▶ AIM OF THE TASK
If a line below holds the word "under", count it; then say how many such lines there are and nothing else.

#### MATERIAL TO PROCESS

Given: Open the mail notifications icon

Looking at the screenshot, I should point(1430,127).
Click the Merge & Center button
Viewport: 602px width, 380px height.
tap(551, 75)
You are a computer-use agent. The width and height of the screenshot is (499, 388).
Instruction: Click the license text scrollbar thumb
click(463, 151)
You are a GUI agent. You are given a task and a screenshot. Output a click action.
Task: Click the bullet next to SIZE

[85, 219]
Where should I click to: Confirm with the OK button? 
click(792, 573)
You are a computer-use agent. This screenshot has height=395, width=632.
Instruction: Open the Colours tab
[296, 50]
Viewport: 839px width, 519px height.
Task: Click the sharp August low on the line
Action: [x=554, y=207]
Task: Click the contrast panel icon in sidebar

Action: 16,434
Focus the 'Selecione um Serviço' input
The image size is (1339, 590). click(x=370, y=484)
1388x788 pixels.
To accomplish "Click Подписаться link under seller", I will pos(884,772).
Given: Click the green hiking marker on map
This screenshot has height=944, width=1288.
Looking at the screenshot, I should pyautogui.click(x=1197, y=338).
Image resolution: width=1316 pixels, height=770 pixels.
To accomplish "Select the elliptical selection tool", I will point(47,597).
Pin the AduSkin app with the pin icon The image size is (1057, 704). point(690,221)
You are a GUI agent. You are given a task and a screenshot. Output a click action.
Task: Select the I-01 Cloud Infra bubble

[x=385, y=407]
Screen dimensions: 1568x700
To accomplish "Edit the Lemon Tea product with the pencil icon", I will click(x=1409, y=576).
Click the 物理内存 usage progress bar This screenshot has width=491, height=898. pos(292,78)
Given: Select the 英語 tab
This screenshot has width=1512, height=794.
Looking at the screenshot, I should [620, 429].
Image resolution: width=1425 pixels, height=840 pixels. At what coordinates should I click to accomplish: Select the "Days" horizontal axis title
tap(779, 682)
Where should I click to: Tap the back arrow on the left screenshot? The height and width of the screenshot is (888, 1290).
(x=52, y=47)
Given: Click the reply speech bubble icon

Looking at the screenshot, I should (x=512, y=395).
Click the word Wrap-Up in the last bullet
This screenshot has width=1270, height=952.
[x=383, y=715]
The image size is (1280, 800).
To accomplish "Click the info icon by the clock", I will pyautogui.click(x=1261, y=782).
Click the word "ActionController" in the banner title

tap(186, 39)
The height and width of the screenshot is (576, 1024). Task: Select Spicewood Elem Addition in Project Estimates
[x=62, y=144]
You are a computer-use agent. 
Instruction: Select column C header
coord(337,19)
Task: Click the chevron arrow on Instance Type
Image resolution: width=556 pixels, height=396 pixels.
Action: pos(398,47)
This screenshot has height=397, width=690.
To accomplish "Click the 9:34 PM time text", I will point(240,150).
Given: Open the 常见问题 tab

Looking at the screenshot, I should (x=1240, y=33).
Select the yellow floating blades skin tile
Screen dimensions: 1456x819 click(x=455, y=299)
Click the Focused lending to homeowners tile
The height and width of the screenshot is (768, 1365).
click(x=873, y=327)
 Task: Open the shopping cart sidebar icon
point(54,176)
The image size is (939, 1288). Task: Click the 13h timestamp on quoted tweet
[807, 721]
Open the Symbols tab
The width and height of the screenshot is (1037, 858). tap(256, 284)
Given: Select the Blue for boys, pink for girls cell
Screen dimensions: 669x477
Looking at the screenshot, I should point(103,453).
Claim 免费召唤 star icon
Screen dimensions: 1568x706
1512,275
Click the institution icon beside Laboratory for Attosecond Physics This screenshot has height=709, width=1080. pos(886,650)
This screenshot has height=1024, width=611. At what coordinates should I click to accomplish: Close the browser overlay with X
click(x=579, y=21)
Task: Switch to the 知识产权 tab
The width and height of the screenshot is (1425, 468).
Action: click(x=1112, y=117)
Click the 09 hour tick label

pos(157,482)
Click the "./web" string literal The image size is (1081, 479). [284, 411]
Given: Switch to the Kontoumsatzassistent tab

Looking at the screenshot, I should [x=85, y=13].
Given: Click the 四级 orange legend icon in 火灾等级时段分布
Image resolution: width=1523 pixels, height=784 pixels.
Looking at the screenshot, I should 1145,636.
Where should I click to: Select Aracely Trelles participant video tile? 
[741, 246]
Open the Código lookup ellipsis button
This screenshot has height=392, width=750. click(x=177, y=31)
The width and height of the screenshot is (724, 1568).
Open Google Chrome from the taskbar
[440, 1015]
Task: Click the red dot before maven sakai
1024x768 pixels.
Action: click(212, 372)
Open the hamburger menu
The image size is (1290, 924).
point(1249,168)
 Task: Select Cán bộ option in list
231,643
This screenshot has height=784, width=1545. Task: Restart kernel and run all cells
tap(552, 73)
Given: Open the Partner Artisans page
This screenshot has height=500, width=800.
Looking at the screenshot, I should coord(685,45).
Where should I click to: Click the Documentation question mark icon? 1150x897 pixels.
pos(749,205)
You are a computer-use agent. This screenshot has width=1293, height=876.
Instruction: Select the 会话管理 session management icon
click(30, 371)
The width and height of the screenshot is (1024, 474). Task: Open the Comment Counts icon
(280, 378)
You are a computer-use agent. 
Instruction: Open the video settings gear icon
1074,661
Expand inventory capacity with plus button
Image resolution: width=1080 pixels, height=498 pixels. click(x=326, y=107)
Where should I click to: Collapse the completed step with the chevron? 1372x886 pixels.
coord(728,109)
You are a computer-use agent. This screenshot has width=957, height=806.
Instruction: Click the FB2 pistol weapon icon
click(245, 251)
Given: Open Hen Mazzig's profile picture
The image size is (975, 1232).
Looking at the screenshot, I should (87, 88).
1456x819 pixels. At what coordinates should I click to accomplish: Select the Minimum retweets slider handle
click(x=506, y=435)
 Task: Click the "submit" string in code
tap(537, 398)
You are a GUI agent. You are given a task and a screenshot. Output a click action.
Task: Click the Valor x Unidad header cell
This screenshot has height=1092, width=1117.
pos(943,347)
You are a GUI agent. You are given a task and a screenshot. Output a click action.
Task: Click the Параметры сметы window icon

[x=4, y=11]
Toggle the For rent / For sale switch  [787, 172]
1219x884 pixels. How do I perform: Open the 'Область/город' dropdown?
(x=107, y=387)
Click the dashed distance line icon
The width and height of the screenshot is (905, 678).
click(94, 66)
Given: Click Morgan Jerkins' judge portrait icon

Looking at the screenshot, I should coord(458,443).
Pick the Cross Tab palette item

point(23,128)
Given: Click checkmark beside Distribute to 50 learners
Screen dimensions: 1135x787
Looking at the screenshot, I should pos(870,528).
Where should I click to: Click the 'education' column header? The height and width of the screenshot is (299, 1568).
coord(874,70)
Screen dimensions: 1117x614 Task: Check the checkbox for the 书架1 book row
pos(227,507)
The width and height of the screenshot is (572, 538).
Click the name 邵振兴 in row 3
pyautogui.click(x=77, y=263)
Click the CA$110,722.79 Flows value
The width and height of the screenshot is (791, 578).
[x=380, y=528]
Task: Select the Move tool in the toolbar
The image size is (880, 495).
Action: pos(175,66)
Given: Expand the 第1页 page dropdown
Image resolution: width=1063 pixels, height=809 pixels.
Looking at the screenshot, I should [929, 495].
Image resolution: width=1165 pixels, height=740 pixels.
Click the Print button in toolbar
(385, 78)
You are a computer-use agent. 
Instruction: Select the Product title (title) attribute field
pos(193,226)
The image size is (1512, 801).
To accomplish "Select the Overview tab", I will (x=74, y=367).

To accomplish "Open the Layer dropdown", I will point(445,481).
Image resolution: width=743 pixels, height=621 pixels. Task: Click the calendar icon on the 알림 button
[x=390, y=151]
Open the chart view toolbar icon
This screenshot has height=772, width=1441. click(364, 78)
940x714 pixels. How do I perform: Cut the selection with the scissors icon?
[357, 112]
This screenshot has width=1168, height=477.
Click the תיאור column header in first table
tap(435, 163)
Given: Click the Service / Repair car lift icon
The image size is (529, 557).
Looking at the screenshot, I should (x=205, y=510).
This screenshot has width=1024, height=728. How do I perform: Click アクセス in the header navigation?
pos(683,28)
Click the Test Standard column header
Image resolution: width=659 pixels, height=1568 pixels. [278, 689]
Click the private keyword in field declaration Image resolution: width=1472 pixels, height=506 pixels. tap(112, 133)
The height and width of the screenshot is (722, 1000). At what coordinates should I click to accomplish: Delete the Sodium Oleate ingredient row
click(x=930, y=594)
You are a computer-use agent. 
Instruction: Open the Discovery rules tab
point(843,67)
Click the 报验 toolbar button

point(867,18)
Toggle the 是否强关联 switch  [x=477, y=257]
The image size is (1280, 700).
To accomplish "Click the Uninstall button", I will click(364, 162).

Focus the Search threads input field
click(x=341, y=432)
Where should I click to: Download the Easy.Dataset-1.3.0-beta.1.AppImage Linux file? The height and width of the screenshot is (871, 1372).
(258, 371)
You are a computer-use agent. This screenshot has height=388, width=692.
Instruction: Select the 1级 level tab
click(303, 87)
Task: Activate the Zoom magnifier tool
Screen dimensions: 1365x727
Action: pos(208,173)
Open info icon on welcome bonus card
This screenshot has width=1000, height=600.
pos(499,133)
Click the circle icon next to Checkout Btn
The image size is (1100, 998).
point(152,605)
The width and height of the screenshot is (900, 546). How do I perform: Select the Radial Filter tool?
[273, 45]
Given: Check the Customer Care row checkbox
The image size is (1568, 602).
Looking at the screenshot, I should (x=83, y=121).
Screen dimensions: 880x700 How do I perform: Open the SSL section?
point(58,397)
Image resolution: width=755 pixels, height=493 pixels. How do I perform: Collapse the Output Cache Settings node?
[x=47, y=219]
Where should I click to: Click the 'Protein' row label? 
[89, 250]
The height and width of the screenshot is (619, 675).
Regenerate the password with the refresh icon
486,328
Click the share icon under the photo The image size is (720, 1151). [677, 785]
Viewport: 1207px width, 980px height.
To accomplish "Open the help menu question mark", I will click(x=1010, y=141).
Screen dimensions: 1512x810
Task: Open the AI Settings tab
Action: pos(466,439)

########

▶ COMPLETED TASK
2